パワーのコントロール

善く死ぬための身体論 (集英社新書)

 凶暴なパワーをなくすようにするとかじゃなく、危険ならコントロールすればいいのだということ、なかなか難しいことだとは思いますが、心理療法にもつながるなと、覚えておこうと思いました。

 

P191

成瀬 小学校入学までは、疎開先の群馬県で暮らしていました。・・・

 ・・・小学校入学のタイミングで東京に来ました。入学式の時、いきなり何百人という児童が一ヵ所に集まっている光景を見て、パニックになってしまったのです。・・・いきなり大勢の子どもを目にしたことで、周囲がすべて敵のような感覚に襲われました。訳がわからずに暴れ出した僕のことを数人の人が抑え込もうとしたけれど、抑えられなかったようです。・・・

 そのことから、自分の中には、驚くほど凶暴なパワーが存在していることを知りました。小学校卒業までに、いきなり凶暴スイッチが入って暴れ出したことが数回ありました。
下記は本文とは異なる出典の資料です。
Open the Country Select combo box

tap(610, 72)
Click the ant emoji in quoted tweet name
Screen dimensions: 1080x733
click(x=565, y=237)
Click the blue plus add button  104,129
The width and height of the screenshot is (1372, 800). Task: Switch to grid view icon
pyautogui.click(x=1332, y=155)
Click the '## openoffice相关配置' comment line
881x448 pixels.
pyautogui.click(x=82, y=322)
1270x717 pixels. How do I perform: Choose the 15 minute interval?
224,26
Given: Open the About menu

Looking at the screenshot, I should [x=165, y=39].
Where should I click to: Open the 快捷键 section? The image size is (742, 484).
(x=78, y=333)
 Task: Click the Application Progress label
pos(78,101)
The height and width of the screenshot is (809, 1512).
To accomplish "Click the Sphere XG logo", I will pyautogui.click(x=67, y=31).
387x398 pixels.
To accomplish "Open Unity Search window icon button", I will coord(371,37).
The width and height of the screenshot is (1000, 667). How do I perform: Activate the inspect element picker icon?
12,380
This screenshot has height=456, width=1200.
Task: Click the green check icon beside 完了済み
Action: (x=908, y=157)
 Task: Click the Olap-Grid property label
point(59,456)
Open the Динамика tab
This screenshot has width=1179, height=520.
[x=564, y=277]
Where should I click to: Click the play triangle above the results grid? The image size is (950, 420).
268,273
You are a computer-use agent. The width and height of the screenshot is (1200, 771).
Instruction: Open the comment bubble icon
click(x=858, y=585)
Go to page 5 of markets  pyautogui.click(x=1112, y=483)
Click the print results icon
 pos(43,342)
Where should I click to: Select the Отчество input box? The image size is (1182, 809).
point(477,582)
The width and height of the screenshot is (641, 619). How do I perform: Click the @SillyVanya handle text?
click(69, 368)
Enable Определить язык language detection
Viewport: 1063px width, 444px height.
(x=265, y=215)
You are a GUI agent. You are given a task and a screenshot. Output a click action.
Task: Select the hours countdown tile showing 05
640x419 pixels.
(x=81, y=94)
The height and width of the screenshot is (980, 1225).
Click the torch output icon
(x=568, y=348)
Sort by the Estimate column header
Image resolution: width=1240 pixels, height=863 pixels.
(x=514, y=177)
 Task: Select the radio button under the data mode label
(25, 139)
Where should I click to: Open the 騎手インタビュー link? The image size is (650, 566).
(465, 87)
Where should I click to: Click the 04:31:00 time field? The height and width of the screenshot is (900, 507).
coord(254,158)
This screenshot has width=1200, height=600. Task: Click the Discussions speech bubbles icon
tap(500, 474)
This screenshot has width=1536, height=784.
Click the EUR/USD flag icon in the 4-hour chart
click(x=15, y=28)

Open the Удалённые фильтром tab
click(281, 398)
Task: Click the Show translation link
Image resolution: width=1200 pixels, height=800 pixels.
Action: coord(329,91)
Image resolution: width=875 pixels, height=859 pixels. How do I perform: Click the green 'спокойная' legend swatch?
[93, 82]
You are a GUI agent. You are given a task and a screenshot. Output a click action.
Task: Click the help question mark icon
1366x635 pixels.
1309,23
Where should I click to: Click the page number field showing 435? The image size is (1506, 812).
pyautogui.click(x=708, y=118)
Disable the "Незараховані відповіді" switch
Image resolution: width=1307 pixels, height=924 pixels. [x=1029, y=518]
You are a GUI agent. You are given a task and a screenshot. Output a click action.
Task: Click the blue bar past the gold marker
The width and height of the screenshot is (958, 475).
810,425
ただ、その何倍もスイッチが入ったことがあったのですが、その都度コントロールして、暴れ出すのを抑えていました。小学校の六年間で、自分自身をコントロールする能力が磨かれたと思います。中学以降は、一切凶暴スイッチは入っていません。ただ今でも、自分の中に驚くほどの凶暴なパワーが存在しているのは確認できます。それがあるからこそ常に自己コントロールできる瞑想能力が身についたのだと思います。その「凶暴スイッチ」を解放したら、今でも誰にも止められない事態になることは予測できます。そういう爆弾を抱えているからこそ、ヒマラヤの崖の上で瞑想したり、危険な氷河の氷壁を背にして瞑想できるのだと思います。